• **PROBLEM REQUIREMENTS**:
Look for the string "computer" in the listing below and copy every line in which it appears.

• **RECORDED DATA**:
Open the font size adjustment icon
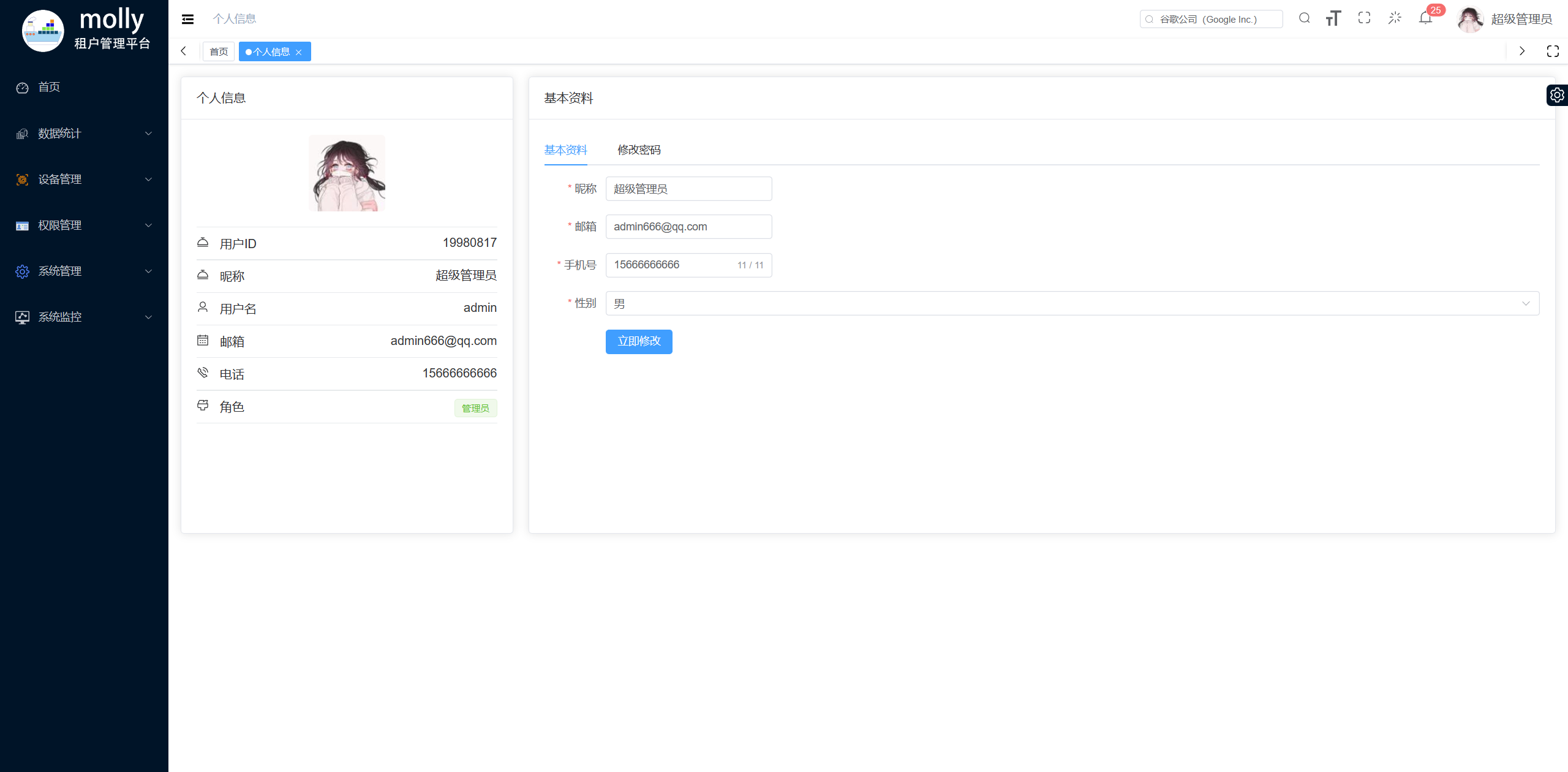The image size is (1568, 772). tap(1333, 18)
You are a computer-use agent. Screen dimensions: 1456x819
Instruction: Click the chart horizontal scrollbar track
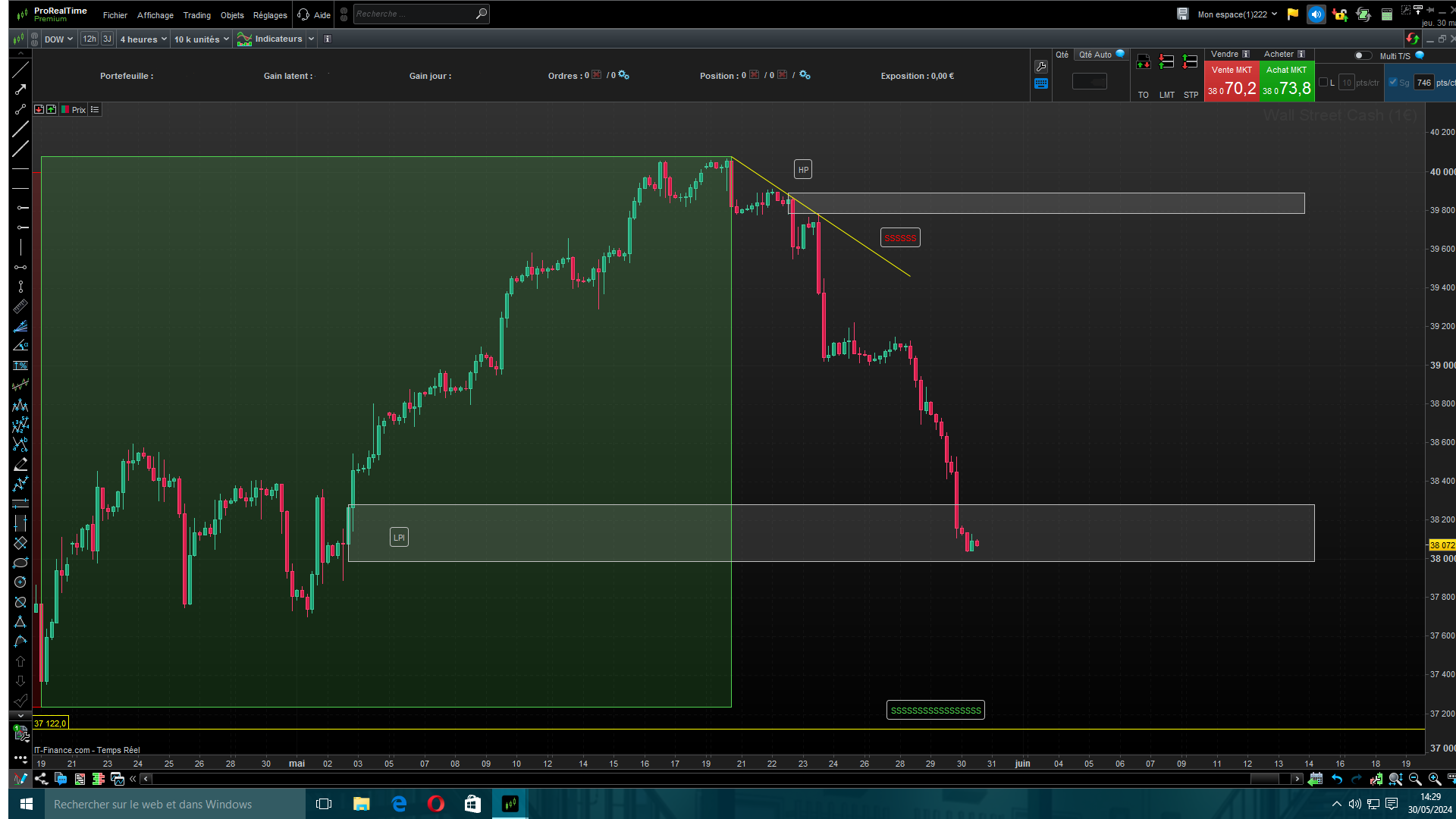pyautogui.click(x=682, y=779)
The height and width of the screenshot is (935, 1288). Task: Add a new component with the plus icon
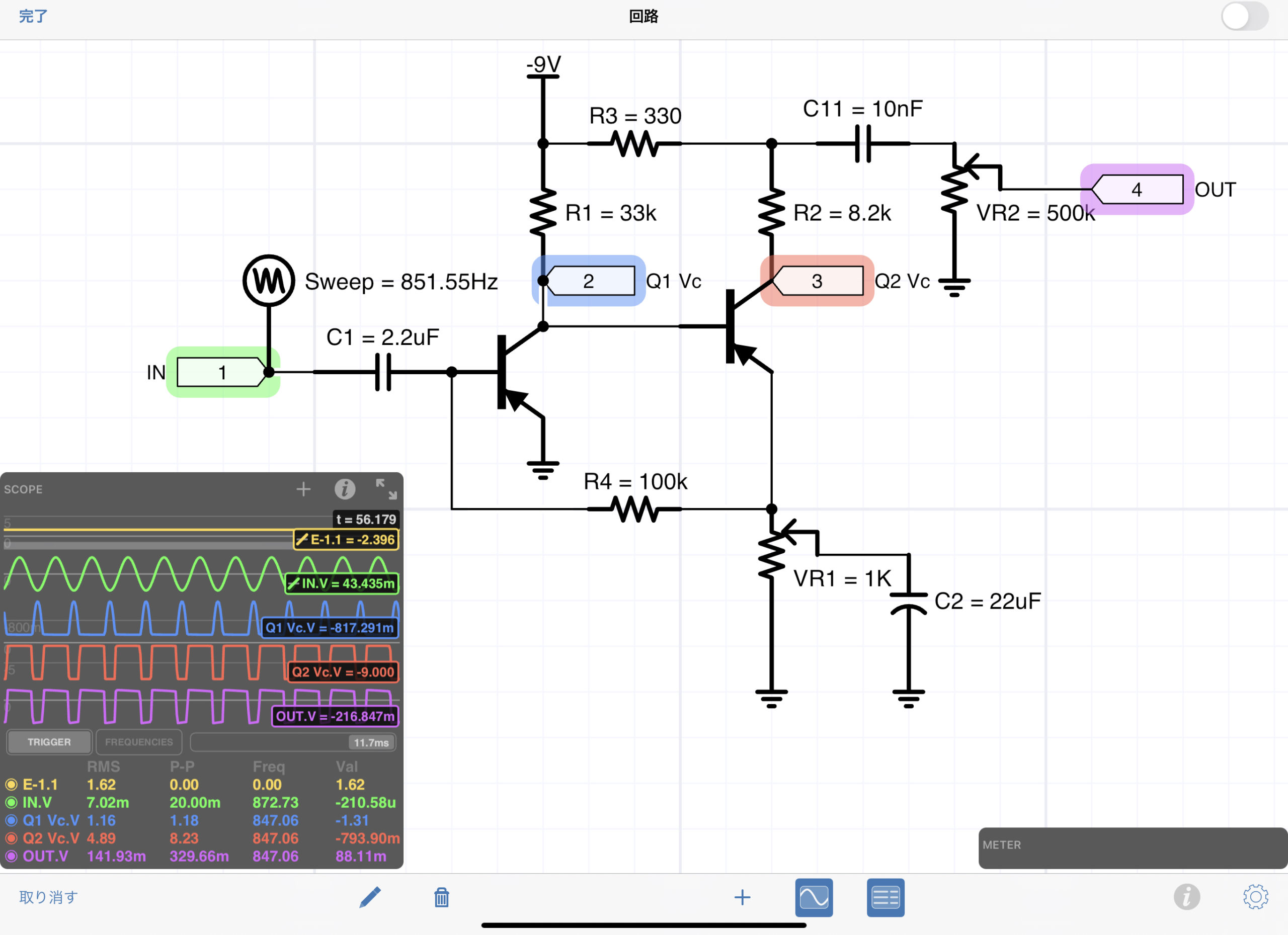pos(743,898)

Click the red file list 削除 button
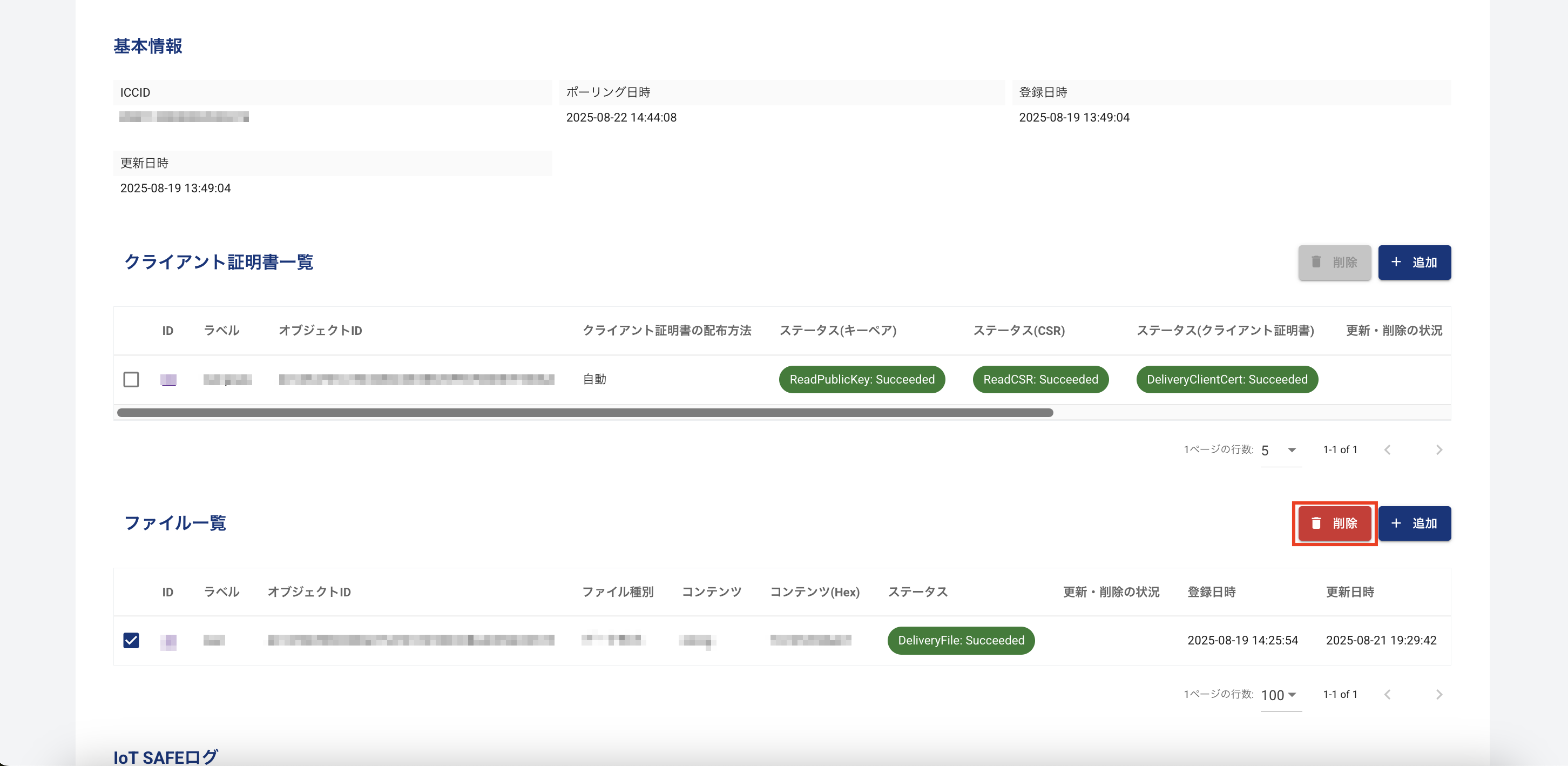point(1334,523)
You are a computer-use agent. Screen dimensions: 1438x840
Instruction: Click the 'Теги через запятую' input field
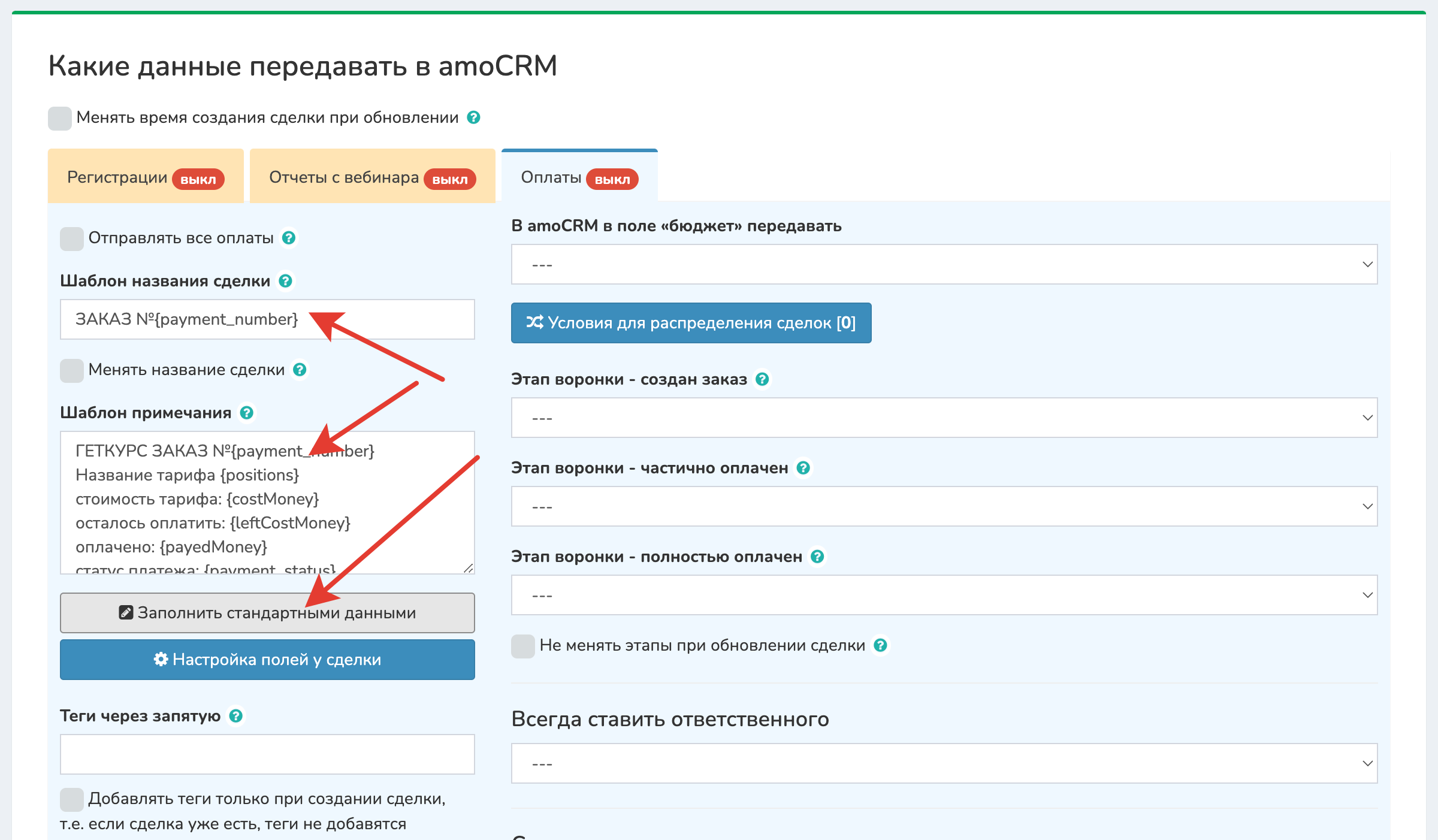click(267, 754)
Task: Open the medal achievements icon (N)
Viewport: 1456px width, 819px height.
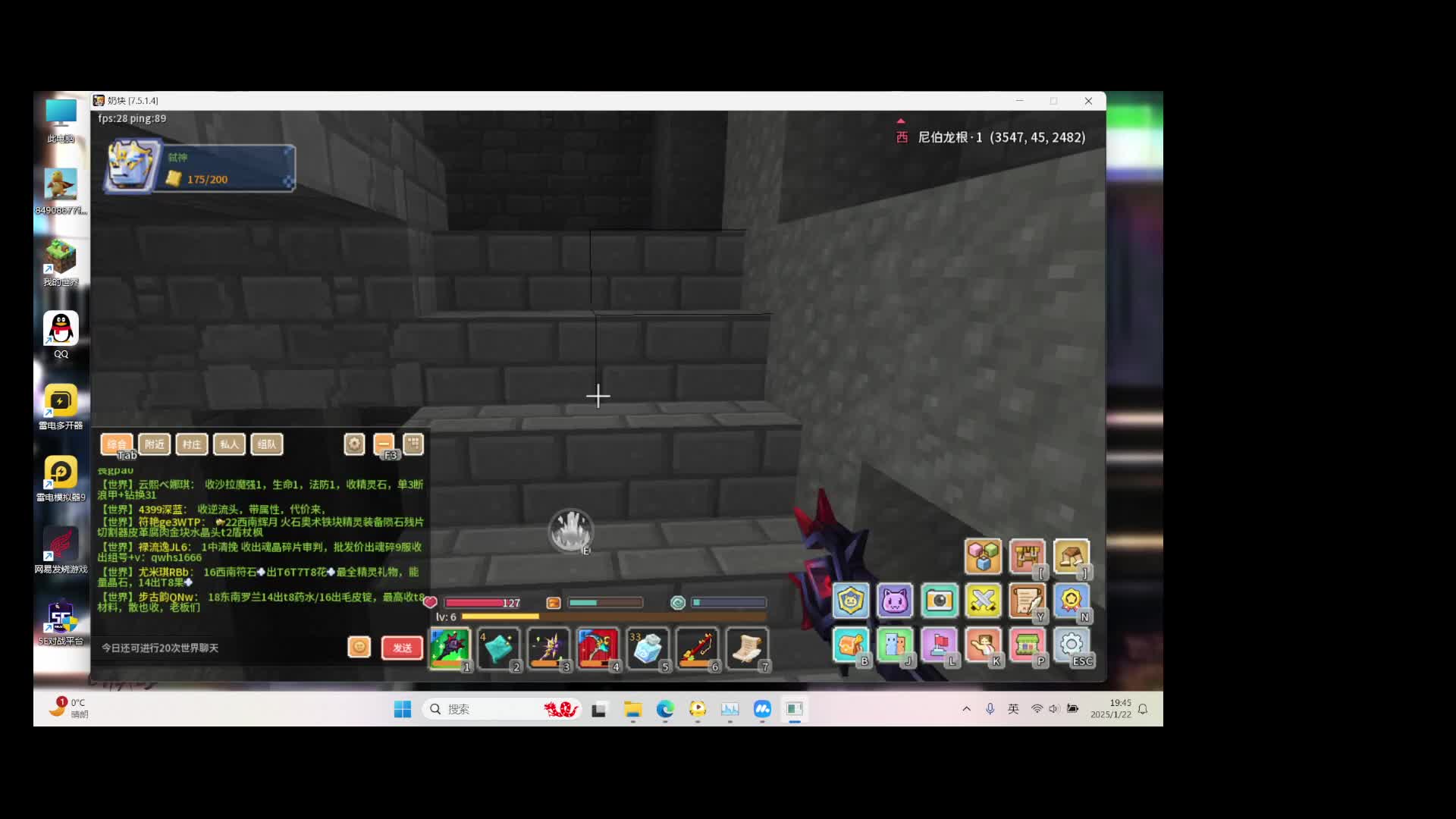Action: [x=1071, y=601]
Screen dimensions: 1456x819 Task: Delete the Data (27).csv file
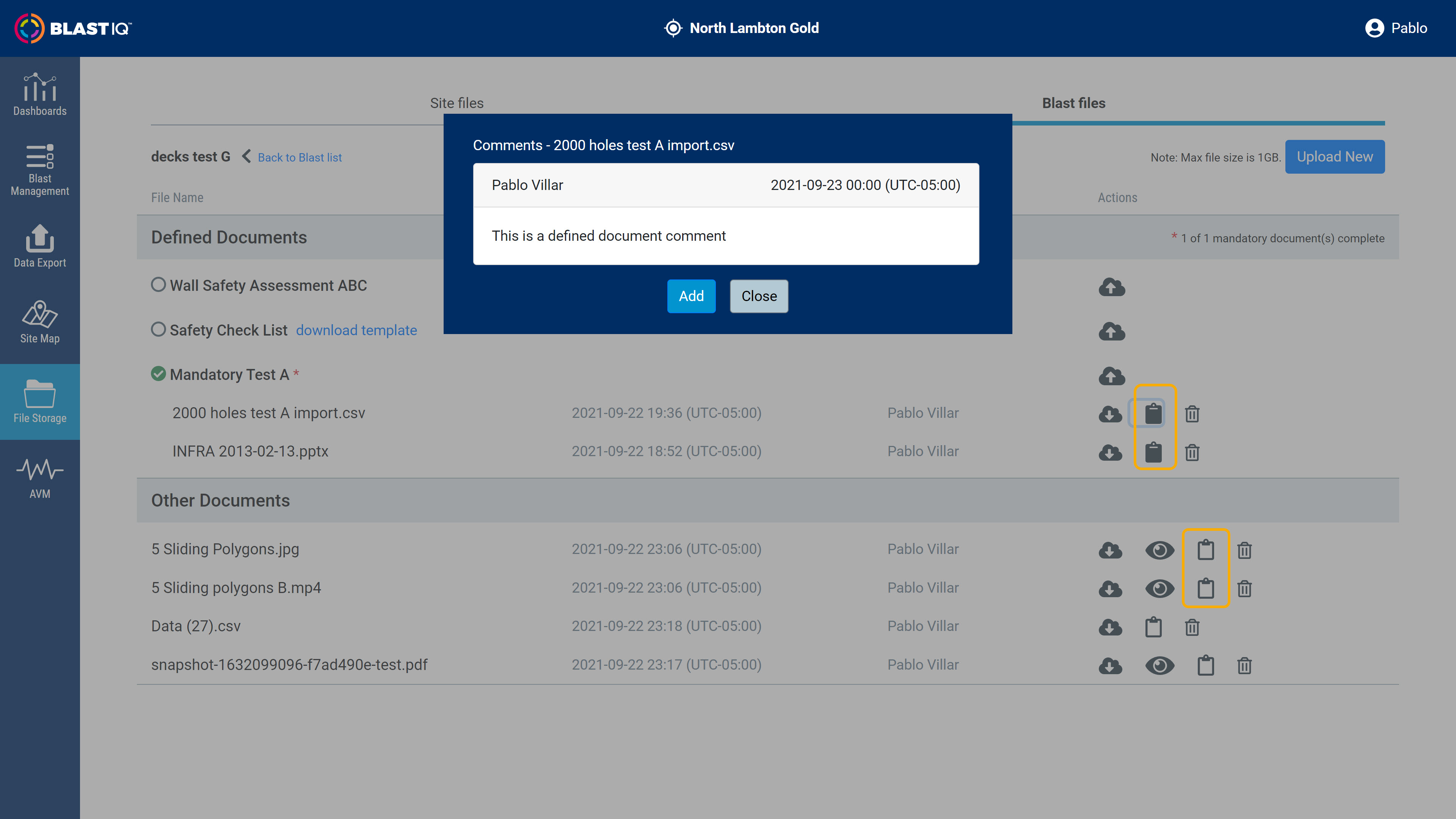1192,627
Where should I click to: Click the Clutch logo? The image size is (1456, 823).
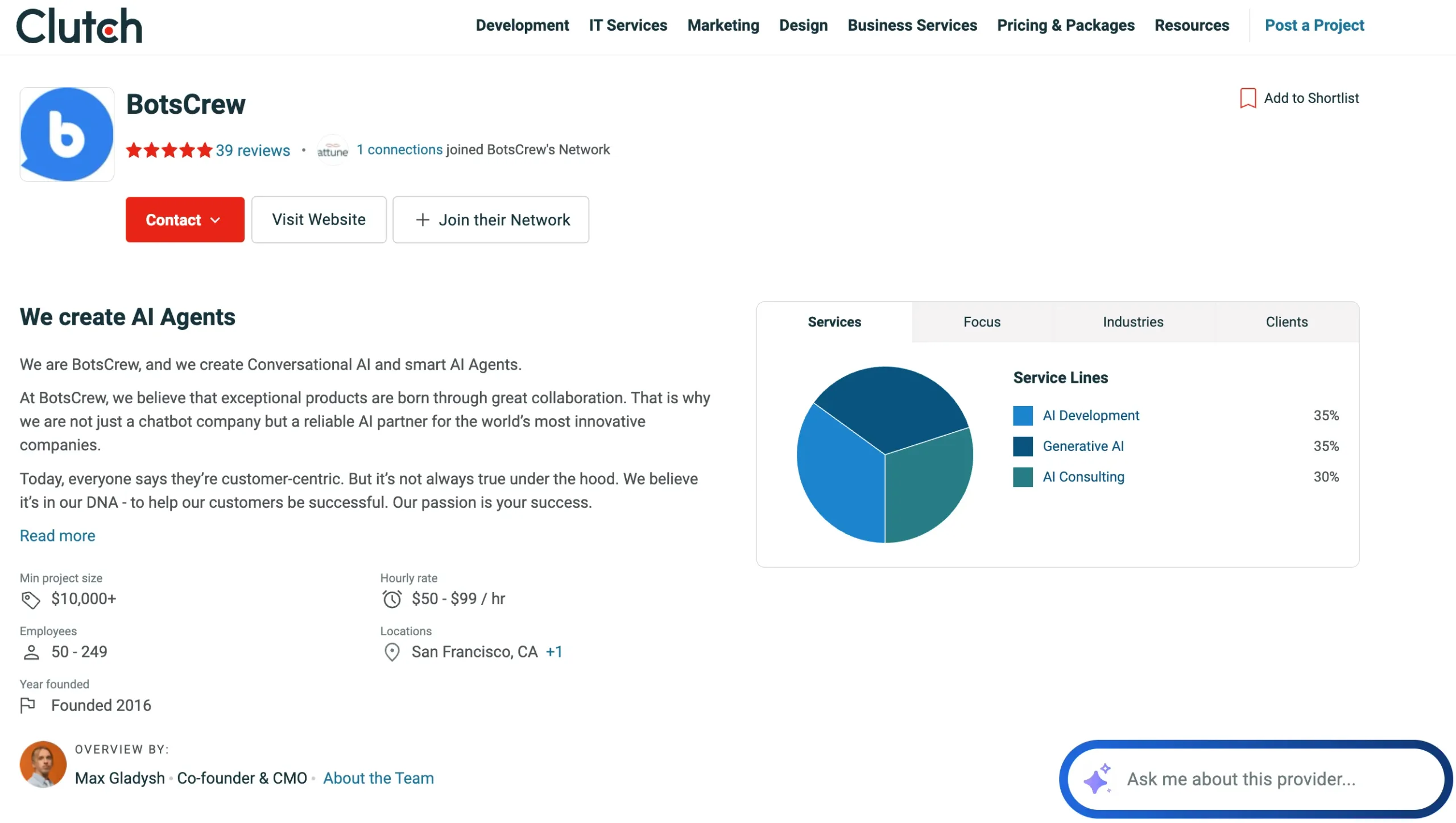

• **THE COMPLETED TASK**:
You are a computer-use agent. Screen dimensions: 1456x819
You are a computer-use agent. Screen dimensions: 1438x840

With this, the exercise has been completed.